Hadoop Workflow Tools Survey

Hadoop Map Reduce and HDFS are fairly stable pieces of software. One component that doesn’t have a clear winner yet is higher level job scheduling, also known as workflow scheduling.

To put this in context for someone who isn’t familiar with Hadoop, a single Hadoop job is broken up into many map and reduce tasks. The scheduler runs on the job tracker and assigns tasks to open slots on the task trackers on the worker nodes. When we talk about the scheduler in Hadoop, this is usually what we are talking about. By default, Hadoop uses a FIFO scheduler, but there are two more advanced schedulers which are widely used. The Capacity Scheduler is focused on guaranteing that various users of a cluster will have access to their guaranteed number of slots while making it and the Fair Scheduler is focused on providing good latency for small jobs while long running large jobs share the same cluster. These schedulers closely parallel processor scheduling, with hadoop jobs corresponding to processes and the map and reduce tasks corresponding to time slices.

The next level up is workflow scheduling – starting jobs on a cluster in the right order and with dependencies. Sometimes a single map-reduce job is all you need. More frequently, you will have many jobs with dependencies between them. For example, you might want to identify the most important words in each document using term frequency–inverse document frequency, which requires first calculating the inverse document frequency then making use of that while examining the documents again. In this case, a shell script that runs the first job, waits for it to complete and then starts the second will work.

Once you go down this path, you start running into difficulties. Perhaps job C depends on job A and job B, but it’s fine for A and B to run in parallel. If D depends on B and C, and B and C depend on A, and B fails part way through, how do you recover? It’s not a particularly hard problem, but it’s enough of a problem that we’d like to not reinvent the wheel. After all, while people use Hadoop for different tasks, this workflow scheduling problem is common to everyone.

I recently sent out a poll to the Hadoop mailing list to see how people are solving this problem.
The first question was what are you using to manage your jobs.

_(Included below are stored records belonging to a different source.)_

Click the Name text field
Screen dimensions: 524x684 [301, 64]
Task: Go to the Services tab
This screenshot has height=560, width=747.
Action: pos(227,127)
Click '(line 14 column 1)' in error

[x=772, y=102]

The next question mostly applied to those using shell scripts or a homegrown system and asked how these systems interacted with Hadoop.

I also asked whether people were happy with the tools they are using (whether homegrown or off the shelf)

For those who want to look at the raw data (as sparse as it is), I’ve posted it to a google document. What was most interesting is that of the people using a homegrown system, only one said they were at all happy with it, and none would recommend their system. A majority of those using a higher level abstraction would recommend their system to others. Before taking the poll, I worried that I was doing things wrong, that there was some simple clear solution that everyone was adopting. The opposite was true: any combination I could come up with, there was someone out there who had actually done it that way.

There’s a continuum from just running a Hadoop job by typing bin/hadoop jar ... or putting it into crontab up through more complicated systems like what we have been using at Biz360 that involve scripts to figure out batch numbers and parameters and then start Java processes that may run multiple jobs using JobControl. The only person using a homegrown system who said it was acceptable is using something based on JobControl. JobControl is included with Hadoop and simply helps to manage dependencies between Jobs. Rather than keeping track on your own that you can start job A and job B, and need to wait for them both to finish before starting C, you can add them both to a JobControl and run it. Dependencies can only be between jobs – you can’t have a task to move files around depend on jobs or a job depend on whether a directory is empty or anything like that. This is client side, so the process that started the JobControl will need to keep a thread running. You can detect errors, and it will stop running jobs when a dependency can’t be satisfied, but there’s no way to recover from errors. If you want to retry jobs, you need to handle that yourself.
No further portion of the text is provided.